RECORDS SUPPLIED START

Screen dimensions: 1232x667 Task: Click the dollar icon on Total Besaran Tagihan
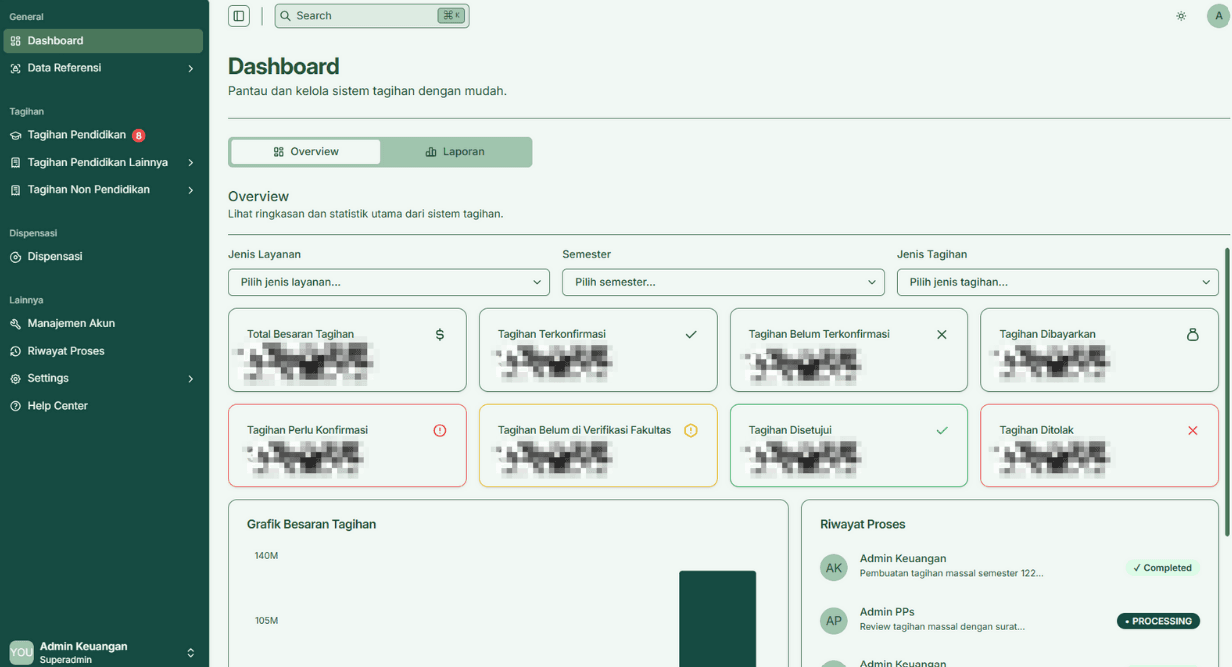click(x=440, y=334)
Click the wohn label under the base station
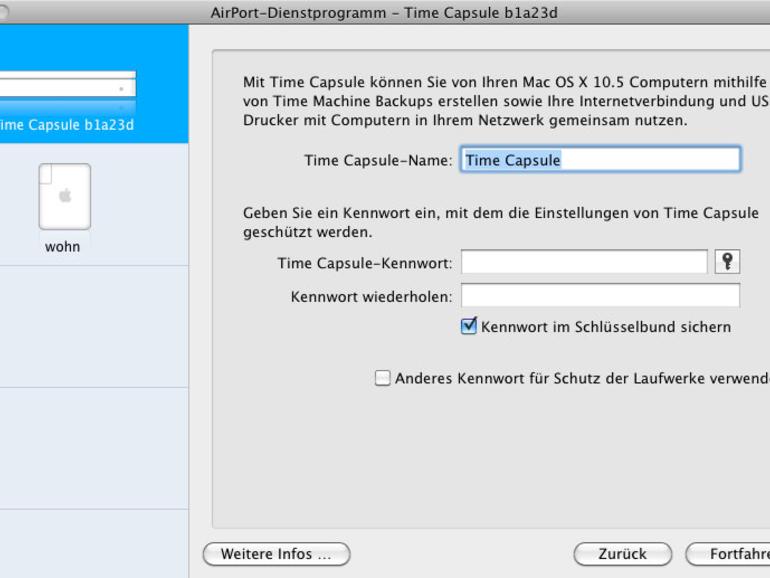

RECORDS SUPPLIED END
RECORDS SUPPLIED START

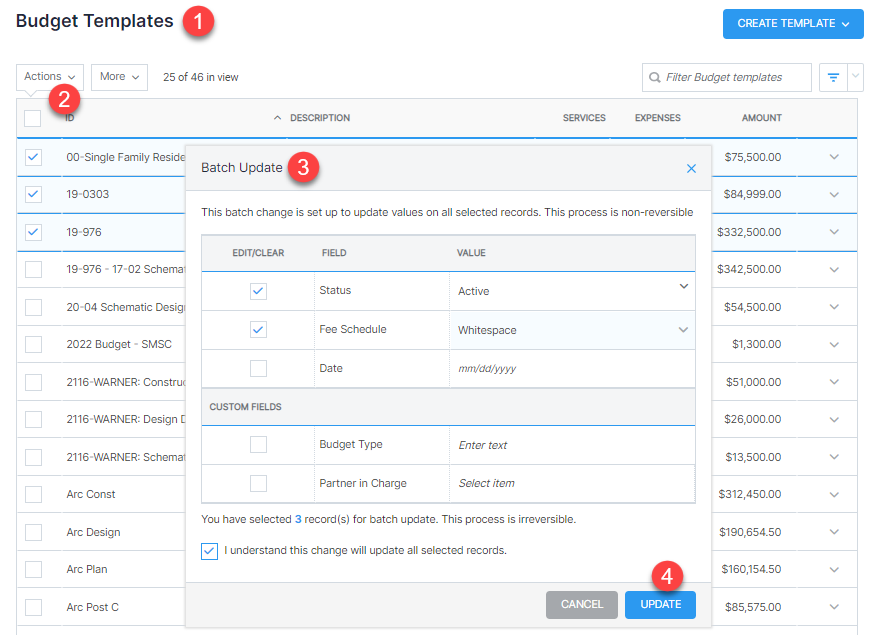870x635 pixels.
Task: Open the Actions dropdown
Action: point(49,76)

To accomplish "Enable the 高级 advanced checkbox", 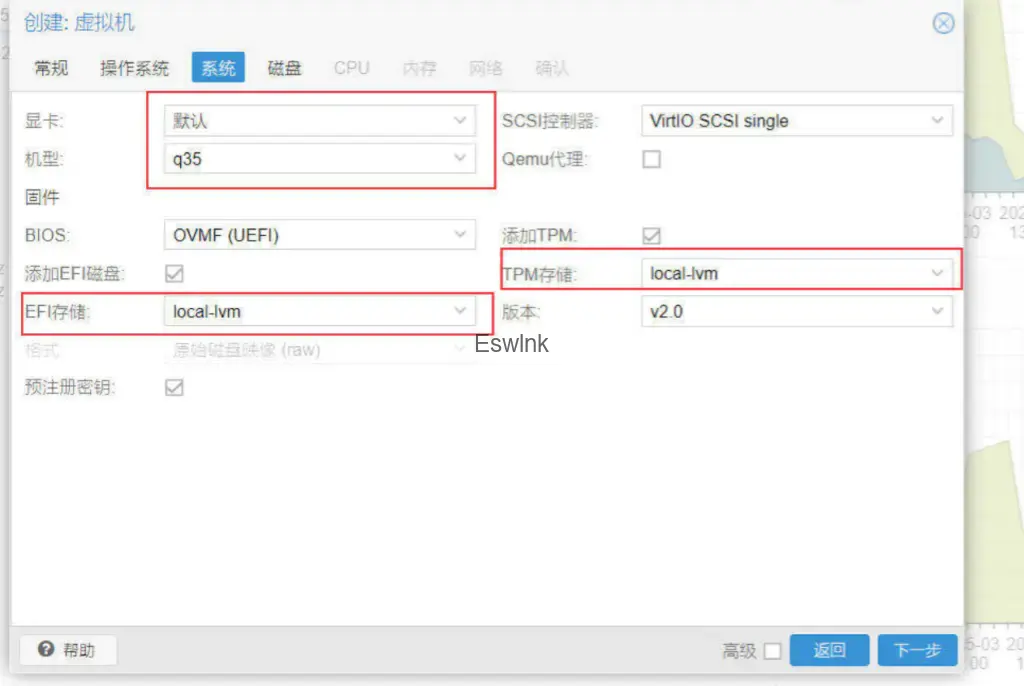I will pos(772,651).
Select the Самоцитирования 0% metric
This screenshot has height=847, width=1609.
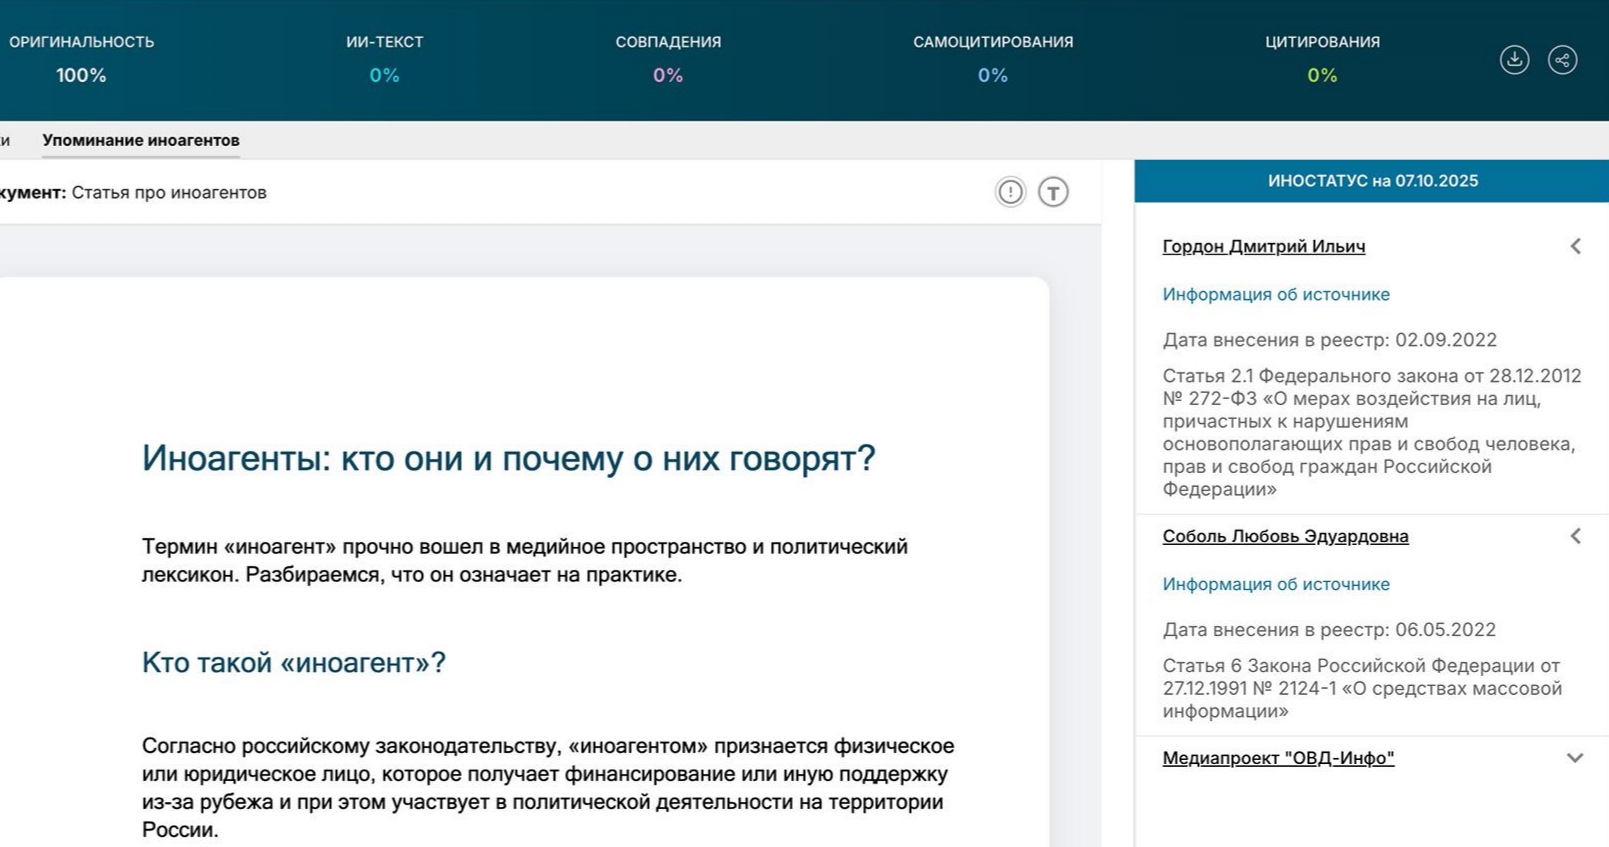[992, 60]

RECORDS SUPPLIED END
RECORDS SUPPLIED START

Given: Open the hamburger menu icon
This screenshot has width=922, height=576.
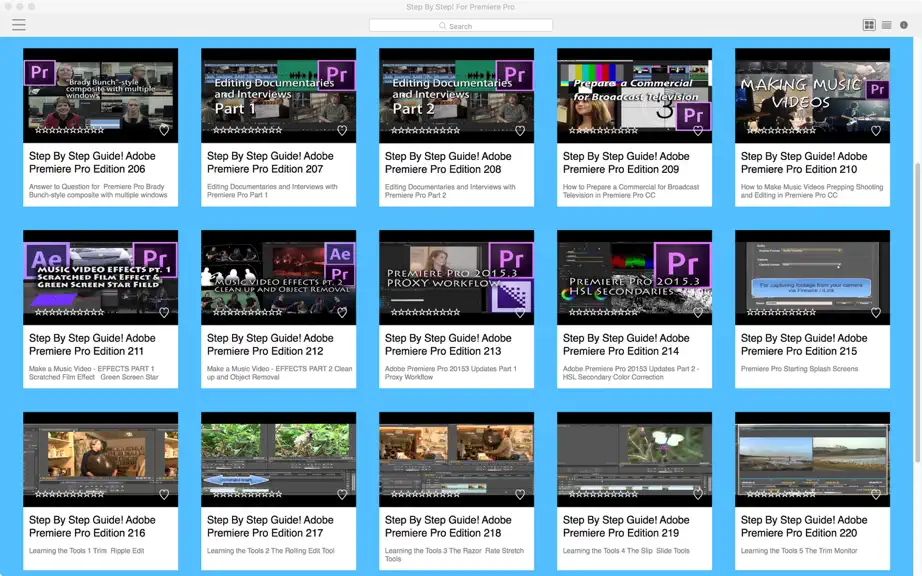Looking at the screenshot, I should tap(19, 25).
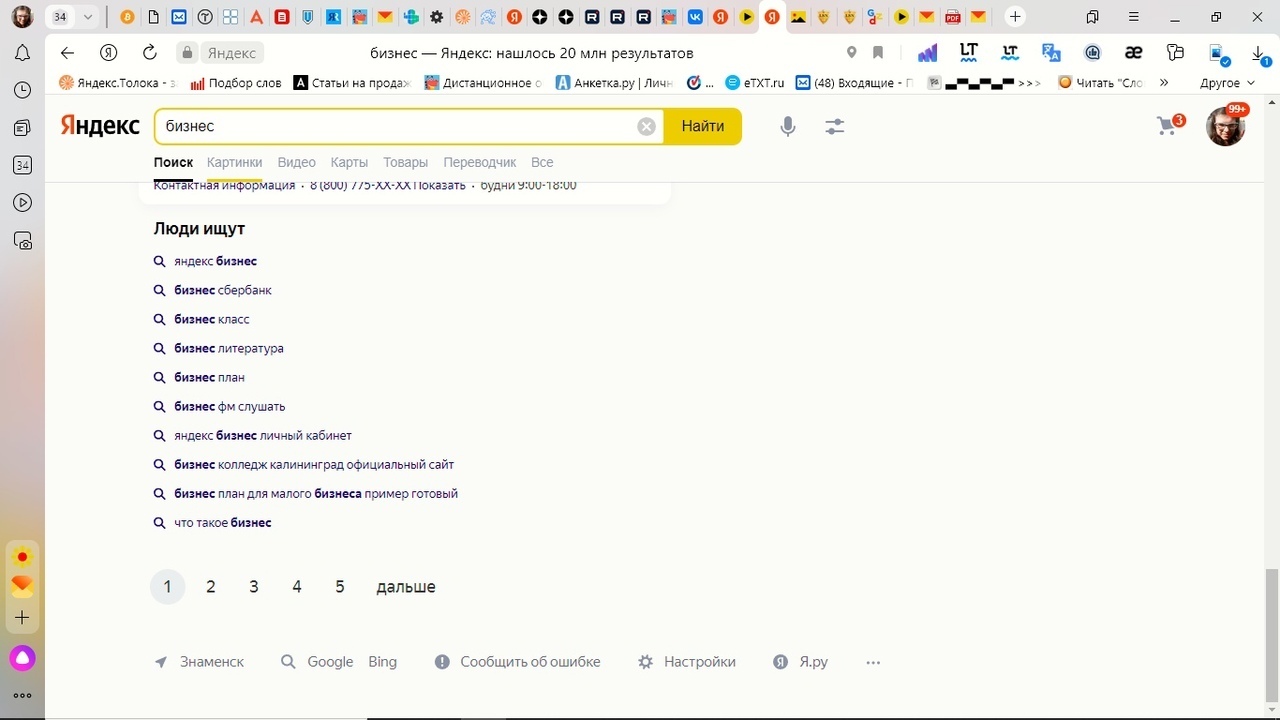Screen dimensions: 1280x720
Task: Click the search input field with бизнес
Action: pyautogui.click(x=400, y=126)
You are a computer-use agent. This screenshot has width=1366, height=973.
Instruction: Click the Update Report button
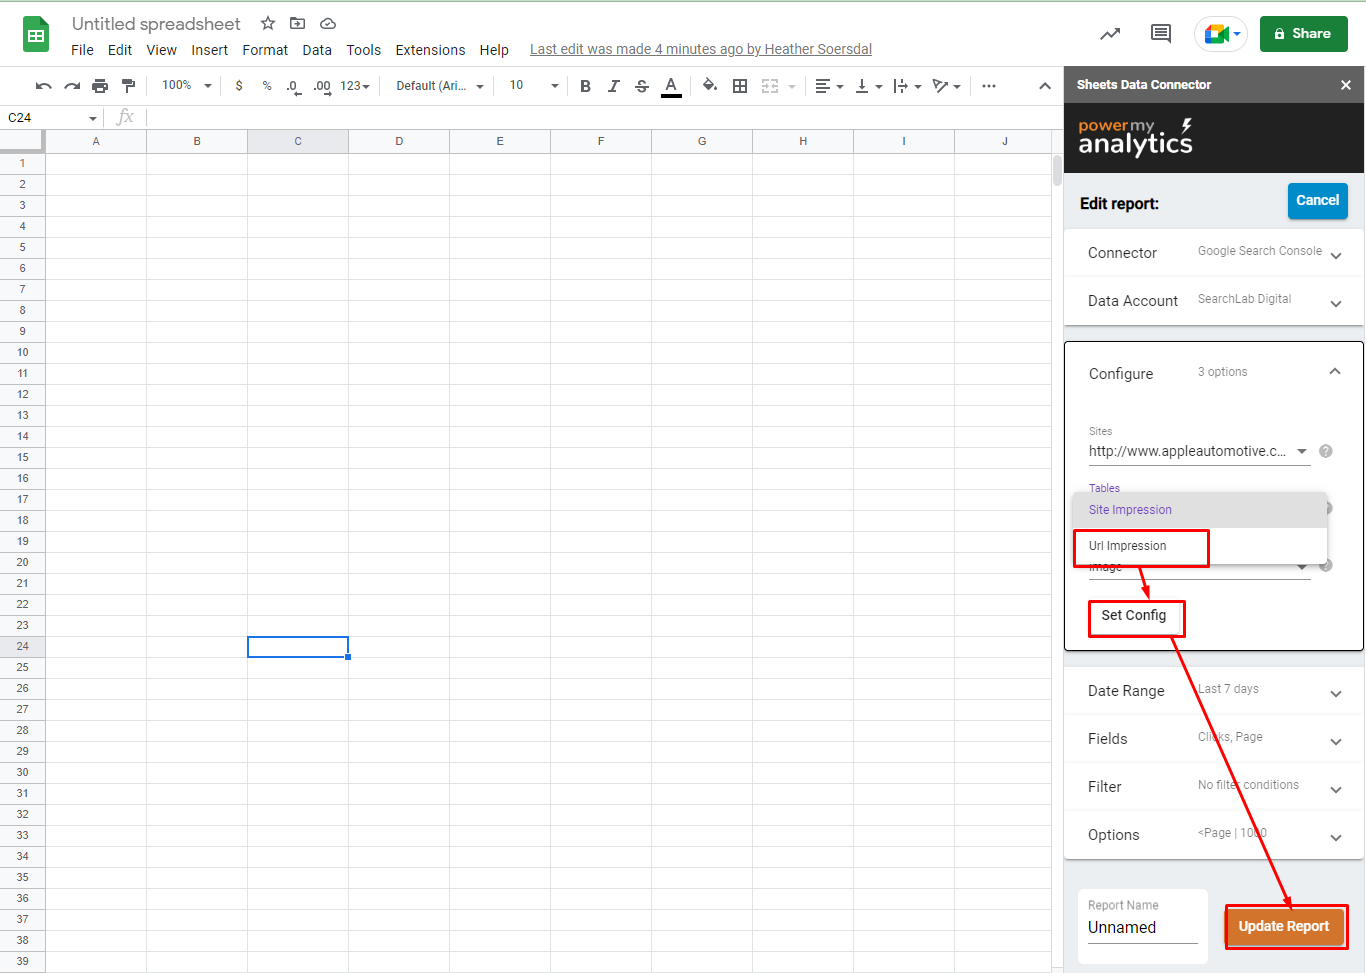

RECORDS SUPPLIED END

EXERCISE DIRECTIONS
From the material above, copy exactly the lines between the line holding "You are a computer-use" and the line holding "Instruction: Click the Update Report button", inclusive, and only those.

EXERCISE ANSWER
You are a computer-use agent. This screenshot has width=1366, height=973.
Instruction: Click the Update Report button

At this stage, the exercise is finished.